Friday, February 5

Jared Rosholt Apparently Trying to Become UFC's Least-Popular Fighter

Jared Rosholt is making a name for himself.

A rising fighter in the UFC's talent-starved heavyweight division, Rosholt is 14-2 as a pro in MMA, including 6-1 since joining the UFC in 2013.

There's just one issue. Rosholt is boring. Watching him fight is like squeezing a ketchup packet, only the ketchup never comes out because you didn't tear the packet enough. There are plenty of grinders out there, but Rosholt stands out for how emphatic and strident he is about it. He is aggressively unaggressive, liberally conservative.

So it's not a huge shock that Rosholt has a few detractors out there. "Haters," to employ the modern parlance. Heading into his co-main event Saturday with Roy Nelson at UFC Fight Night 82, Rosholt is just as unapologetic outside the cage as he is inside it. The haters, to continue with the slang jag, can suck it.

“I block people [on Twitter] who bother me. I reply to the people who are nice,” Rosholt told Matt Erickson and John Morgan of MMAjunkie Thursday. “For every dig I get from somebody, I get 50 compliments. So get a life. I’ve got better stuff to do than sit around and listen to this. … C’mon. Get real.”

Telling fans, any fans, to "get a life" is probably not a piece of advice you find in any media training session or public relations guidebook. In doing so, Rosholt is indicating he doesn't care about such things.

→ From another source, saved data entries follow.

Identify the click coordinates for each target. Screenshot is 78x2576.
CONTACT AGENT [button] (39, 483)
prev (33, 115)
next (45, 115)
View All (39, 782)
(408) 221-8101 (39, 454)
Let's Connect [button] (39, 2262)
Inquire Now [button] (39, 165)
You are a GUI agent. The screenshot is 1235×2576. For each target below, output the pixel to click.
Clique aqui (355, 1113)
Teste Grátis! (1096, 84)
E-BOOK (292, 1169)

Is this what a heel turn looks like?

In fairness, Rosholt comes across as a fairly reasonable person in public. In the MMAjunkie article, the 29-year-old freely acknowledged that he is "still developing" and needs "to work on my striking." 

And given that Rosholt was a three-time All-American wrestler at Oklahoma State, his grinding style is in no way unexpected. It's just that he is very, shall we say, committed to the style.

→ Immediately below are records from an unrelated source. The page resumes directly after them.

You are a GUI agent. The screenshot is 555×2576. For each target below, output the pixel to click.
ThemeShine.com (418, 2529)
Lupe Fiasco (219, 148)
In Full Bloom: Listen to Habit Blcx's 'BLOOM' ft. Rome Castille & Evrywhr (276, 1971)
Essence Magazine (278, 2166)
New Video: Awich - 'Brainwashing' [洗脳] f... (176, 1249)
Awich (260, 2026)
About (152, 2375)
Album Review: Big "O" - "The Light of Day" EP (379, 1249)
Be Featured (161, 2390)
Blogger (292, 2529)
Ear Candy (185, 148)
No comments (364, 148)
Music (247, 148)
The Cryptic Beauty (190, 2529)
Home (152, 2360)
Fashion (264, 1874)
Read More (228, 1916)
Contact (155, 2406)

The most action-packed part of Rosholt's game might be his head, which he presses into his opponent's head as a way of slowly eroding their will to live as they clinch together along the fence. Rosholt has powerful hands (six of his seven stoppage wins came from striking), but generally speaking, they are only a tool that allows him to close distance so that striking need not occur any longer than it must. Once a dominant position is achieved on the mat or the clinch, Rosholt is content to remain in the position for as long as his opponent, time constraints and his considerable skills allow.

On one level, it's fine. It's all legal, it's not easy to do and, hey, if someone doesn't like it they're free to try to stop him from doing it. Rosholt has asked for a top-10 opponent if he defeats Nelson. That is a valid request.

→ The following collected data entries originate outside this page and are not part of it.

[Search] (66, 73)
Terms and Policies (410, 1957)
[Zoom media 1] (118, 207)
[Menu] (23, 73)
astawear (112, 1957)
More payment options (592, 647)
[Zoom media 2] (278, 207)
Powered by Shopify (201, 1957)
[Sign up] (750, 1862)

On another level, it's boring. It's just boring.

On still another level, it displays a kind of risk aversion that is unpalatable beyond a simple lack of visual appeal. He fights as if to avoid a fight breaking out.

The analog is not one of a great defensive football team, which displays its own aggression and makes its own progress. It would be like a team choosing to take a knee on every offensive possession until it was time to punt, pinning opponents deep in their own territory time and time again and stopping their forward movement to the point that it eventually got into field-goal range by attrition.

It takes discipline and will, on top of talent. Rosholt has those things. He also clearly has the psychological makeup it takes to impose such a game plan, which requires an inability or unwillingness to consider the feelings of the paying public.

So more power to him. But if his unappealing style continues alongside an insistence that all critics are losers living in their parents' basements, he could quickly become a notably unpopular figure.

As history has shown, that in itself can become a source of marketability and media attention. He certainly appeared to have plenty during the fight-week activities leading up to Saturday's event, as MMA Fighting's Chuck Mindenhall shared on Twitter:

Will it continue? This route is a tricky one, because a loss dries it up quickly. There's no safety net. We'll see how long Rosholt can continue the tightrope walk, and who, if anyone, is waiting on the other side.